Required action
Using the records below, give again exactly the lines from the line that contains "You are a computer-use" through the line that contains "Task: Open the Search view", both ends included, and only those.

Stored records
===

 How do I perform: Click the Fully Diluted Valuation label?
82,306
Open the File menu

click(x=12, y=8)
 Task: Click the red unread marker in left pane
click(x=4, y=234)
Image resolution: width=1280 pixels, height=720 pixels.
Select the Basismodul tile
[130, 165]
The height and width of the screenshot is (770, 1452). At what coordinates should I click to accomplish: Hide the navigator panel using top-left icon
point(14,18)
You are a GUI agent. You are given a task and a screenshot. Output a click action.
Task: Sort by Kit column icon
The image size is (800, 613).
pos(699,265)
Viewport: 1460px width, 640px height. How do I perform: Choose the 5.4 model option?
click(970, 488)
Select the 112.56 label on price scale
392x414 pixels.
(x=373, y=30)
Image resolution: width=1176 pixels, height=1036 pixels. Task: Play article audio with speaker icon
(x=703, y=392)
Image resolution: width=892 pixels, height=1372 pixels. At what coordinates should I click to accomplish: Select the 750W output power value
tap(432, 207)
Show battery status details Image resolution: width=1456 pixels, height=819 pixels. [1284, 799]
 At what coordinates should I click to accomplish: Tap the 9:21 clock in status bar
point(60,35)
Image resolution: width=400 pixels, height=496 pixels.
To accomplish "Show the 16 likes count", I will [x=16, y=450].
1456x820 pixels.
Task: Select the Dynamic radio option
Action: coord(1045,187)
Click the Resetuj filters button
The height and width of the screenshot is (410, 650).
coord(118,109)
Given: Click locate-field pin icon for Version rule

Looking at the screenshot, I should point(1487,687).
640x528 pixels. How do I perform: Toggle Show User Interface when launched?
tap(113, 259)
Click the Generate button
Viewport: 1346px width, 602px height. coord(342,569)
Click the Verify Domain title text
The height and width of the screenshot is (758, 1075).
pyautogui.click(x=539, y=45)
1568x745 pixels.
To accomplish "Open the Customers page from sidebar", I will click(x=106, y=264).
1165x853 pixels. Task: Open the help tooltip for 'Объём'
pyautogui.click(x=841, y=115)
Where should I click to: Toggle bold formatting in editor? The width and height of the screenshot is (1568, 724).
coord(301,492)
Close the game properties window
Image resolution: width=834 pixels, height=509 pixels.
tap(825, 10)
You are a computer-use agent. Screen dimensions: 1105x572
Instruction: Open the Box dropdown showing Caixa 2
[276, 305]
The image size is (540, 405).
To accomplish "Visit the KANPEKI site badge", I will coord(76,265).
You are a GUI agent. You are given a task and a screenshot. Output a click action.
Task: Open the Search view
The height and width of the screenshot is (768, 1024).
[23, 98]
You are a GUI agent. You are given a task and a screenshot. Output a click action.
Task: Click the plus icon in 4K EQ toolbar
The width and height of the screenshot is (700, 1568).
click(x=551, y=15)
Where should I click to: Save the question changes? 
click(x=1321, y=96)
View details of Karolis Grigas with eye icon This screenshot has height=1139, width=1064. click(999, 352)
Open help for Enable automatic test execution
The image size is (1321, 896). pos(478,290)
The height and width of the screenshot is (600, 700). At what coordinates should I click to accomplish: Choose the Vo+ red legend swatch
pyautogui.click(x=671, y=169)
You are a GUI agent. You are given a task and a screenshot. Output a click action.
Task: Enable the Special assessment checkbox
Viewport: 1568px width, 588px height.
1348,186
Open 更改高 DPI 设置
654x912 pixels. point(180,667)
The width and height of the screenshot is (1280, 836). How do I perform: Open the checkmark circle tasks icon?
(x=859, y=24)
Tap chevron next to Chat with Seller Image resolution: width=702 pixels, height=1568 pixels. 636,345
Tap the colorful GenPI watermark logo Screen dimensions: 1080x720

===

Solved problem
You are a computer-use agent. Screen dimensions: 1105x572
Instruction: Open the Box dropdown showing Caixa 2
[276, 305]
The image size is (540, 405).
To accomplish "Visit the KANPEKI site badge", I will coord(76,265).
You are a GUI agent. You are given a task and a screenshot. Output a click action.
Task: Open the Search view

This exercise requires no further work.